Sulle basi di appositi piani, spesso connessi ad aumenti di capitale, le società concedono ai propri dirigenti i diritti di opzione per l’acquisto di azioni delle stesse società a un prezzo prestabilito (lo strike price) a una determinata data, ad esempio quella della concessione delle opzioni, cosicché essi possono lucrare le plusvalenze al momento in cui eserciteranno il diritto di acquisto. Nel trattare questo argomenti, occorre rifuggire sia dalla facile demagogia sia da un pragmatismo che si acconcia all’ineluttabilità dell’evoluzione delle strategie retributive; o che fa leva solo sulla pur non contestabile asprezza della concorrenza nella ricerca delle migliori professionalità. Un punto di partenza deve essere, però, chiaro: si sta qui parlando di manager di imprese private (spesso banche) e di responsabilità decisionale della società. Non è più il tempo (cessato ben oltre 20 anni fa) quando la contrattazione economica e normativa riguardante ad esempio il personale delle Casse di Risparmio o degli Istituti di credito di diritto pubblico era sottoposta al benestare, previsto da una disciplina degli anni Trenta del secolo scorso, dell’organo di vigilanza: si valutavano allora gli oneri diretti e riflessi delle negoziazioni sul piano dell’equilibrio economico e finanziario della banca interessata.
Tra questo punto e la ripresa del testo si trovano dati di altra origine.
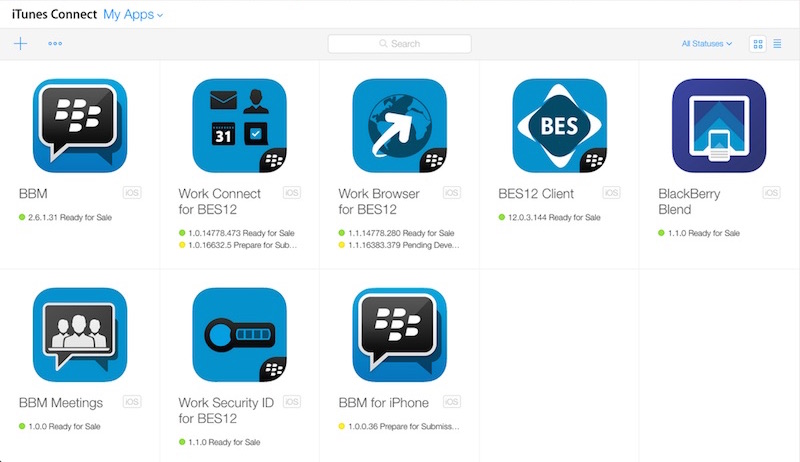Expand the All Statuses filter dropdown
Screen dimensions: 800x462
[x=707, y=44]
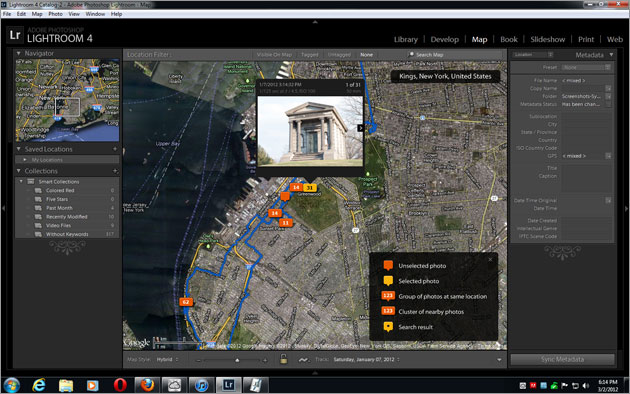Switch to the Develop module
The height and width of the screenshot is (394, 630).
[x=444, y=39]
Ciò premesso, la diffusione negli ultimi tempi delle «stock option» trova le sue ragioni nell’intento di accrescere la motivazione per il perseguimento degli interessi aziendali, accentuando efficienza e produttività attraverso il legame che si viene a istituire, fatto l’investimento, con l’andamento delle azioni dell’impresa di cui il manager è parte (spesso, va ricordato, si confondono, nella rappresentazione giornalistica, le azioni assegnate, quando non a titolo gratuito, con gli incrementi di valore, che invece costituiscono il vero introito, il bonus, del dirigente interessato). Insomma, può darsi che questa forma di erogazione è in linea con la tesi che sembra di moda secondo la quale scopo del manager, soprattutto nelle banche, è quello di «creare valore per l’azionista»: tesi che, se applicata tout court, rischia di far passare in secondo piano obiettivi di pari dignità ed efficacia, il cui perseguimento alla lunga si riflette ugualmente sulla creazione di valore: migliorare la tutela dei depositanti, contribuire alla crescita dell’economia, conseguire la soddisfazione del cliente, promuovere un diverso rapporto con l’impresa, eccetera. Si può dire, dunque, che, anche a prescindere dallo stretto diritto, le stock option sono una componente del trattamento retributivo dei manager, i più in vista dei quali percepiscono remunerazioni che complessivamente oggi vanno ben al di là dei 10 milioni di euro. Altra cosa è l’assegnazione di stock option agli azionisti rilevanti, nel quale caso l’obiettivo di quella che viene chiamata, con una brutta espressione, «fidelizzazione», appare chiaramente improprio.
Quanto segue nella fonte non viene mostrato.